Starting from "After the electoral" and ending after "the electricity sector." in the passage on Piqué, write that part out again with "Prime Minister" renamed to "head of government".

**Page text**
[Start of Attachment]

After the electoral victory of the PP, José María Aznar, already as Prime Minister, appointed him Minister of Industry and Energy as an independent politician on 5 May 1996, and was sworn the following day. His main objective as minister, Piqué remarked that day, would be the reorganization of public enterprise, without ruling out privatization, in order to reduce the public deficit. He also referred to the reorganization of the electricity sector.

Piqué was responsible for the privatizations of large public companies such as Repsol, Telefónica, Endesa and Aceralia.

On 15 July 1998 he was appointed Spokesperson of the Government after rising as one of Aznar's most trusted men.

In January 1999, he joined the People's Party, taking a place in its National Executive Committee. .

===Minister of Foreign Affairs: 2000–2002===
In the 2000 general elections, Piqué became member of the Congress of Deputies for the province of Barcelona.

[End of Attachment]

**Source information**
[Start of Attachment]

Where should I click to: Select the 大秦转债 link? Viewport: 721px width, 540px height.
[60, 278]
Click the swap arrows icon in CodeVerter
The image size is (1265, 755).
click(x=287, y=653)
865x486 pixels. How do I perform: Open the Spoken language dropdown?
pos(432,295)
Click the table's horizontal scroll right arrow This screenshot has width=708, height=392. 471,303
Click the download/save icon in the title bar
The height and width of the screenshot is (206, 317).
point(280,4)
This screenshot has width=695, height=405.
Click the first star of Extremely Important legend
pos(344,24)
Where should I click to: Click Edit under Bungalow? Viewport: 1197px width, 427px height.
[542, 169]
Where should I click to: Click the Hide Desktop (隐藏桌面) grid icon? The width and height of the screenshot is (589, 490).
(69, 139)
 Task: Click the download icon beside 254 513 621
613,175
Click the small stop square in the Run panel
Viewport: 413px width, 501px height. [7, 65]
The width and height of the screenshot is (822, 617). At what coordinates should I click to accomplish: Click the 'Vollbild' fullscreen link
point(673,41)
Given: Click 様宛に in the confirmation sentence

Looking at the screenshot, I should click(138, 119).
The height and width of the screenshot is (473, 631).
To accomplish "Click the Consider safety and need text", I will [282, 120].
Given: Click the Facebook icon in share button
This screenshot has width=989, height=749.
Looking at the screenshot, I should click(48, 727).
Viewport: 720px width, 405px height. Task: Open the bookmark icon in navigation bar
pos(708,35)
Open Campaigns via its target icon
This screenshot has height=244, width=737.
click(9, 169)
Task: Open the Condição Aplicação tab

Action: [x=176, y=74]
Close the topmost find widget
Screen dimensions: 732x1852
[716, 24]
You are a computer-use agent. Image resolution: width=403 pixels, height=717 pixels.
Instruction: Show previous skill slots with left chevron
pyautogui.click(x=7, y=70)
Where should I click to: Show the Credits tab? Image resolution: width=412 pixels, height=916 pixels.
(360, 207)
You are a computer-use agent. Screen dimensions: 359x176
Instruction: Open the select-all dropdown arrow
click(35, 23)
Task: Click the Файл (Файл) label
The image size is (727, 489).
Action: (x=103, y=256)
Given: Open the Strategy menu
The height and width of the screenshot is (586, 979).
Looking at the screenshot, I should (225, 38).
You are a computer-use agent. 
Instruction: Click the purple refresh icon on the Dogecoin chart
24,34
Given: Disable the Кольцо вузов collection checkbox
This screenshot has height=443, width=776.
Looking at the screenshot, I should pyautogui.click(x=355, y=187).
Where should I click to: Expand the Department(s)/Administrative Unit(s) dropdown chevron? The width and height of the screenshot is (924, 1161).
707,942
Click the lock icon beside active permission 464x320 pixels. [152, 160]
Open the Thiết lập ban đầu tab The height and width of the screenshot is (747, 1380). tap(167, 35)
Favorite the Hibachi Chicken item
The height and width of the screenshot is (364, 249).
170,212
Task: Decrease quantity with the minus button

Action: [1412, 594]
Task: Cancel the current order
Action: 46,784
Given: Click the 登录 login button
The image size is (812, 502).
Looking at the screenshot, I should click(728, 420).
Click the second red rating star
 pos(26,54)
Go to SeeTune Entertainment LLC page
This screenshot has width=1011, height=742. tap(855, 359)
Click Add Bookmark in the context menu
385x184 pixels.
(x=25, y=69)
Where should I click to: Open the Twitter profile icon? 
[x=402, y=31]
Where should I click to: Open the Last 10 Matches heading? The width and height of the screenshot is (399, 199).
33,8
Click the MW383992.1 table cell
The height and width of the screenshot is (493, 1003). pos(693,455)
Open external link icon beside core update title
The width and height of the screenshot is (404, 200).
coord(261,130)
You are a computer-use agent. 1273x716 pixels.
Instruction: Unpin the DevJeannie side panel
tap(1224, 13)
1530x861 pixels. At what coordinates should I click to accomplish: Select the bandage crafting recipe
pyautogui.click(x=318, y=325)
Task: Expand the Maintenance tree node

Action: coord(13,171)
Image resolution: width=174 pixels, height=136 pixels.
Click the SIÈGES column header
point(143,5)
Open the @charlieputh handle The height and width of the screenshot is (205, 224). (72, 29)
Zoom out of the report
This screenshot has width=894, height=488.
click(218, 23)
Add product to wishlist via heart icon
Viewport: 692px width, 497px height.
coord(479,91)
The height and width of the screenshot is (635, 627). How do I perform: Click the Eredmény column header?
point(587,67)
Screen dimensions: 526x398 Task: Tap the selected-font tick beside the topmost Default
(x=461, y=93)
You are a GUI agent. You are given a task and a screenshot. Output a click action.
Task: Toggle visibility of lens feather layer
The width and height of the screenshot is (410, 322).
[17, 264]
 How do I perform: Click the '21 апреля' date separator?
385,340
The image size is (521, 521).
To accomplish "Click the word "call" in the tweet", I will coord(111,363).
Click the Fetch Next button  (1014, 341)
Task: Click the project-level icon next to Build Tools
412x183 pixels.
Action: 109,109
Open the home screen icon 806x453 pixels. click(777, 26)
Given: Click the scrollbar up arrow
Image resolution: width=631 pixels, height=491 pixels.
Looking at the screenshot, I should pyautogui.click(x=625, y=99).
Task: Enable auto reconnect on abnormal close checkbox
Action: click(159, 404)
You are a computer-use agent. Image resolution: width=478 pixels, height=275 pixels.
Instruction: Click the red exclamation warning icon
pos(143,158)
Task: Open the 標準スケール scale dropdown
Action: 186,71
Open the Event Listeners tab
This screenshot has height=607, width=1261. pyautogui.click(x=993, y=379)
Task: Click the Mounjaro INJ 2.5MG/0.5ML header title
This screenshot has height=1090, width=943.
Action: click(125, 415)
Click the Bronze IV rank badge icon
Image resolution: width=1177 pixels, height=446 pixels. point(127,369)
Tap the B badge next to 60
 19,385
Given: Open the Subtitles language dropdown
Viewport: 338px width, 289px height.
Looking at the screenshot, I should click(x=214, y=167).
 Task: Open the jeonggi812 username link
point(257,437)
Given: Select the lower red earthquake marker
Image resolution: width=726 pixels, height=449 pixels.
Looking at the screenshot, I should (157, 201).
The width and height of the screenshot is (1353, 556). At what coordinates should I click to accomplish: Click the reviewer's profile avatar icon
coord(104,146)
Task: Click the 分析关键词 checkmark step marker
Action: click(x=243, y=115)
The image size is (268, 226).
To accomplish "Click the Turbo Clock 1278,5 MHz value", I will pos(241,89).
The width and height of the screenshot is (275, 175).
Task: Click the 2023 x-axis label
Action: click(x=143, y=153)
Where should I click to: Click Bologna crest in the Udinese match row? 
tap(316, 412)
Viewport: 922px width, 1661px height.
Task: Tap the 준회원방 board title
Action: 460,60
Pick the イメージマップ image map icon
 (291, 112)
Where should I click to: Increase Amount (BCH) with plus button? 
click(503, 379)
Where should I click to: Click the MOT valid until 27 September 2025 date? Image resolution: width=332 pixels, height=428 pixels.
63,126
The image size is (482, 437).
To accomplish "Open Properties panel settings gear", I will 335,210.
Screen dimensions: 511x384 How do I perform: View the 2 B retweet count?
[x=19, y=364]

[End of Attachment]

**Task response**
After the electoral victory of the PP, José María Aznar, already as head of government, appointed him Minister of Industry and Energy as an independent politician on 5 May 1996, and was sworn the following day. His main objective as minister, Piqué remarked that day, would be the reorganization of public enterprise, without ruling out privatization, in order to reduce the public deficit. He also referred to the reorganization of the electricity sector.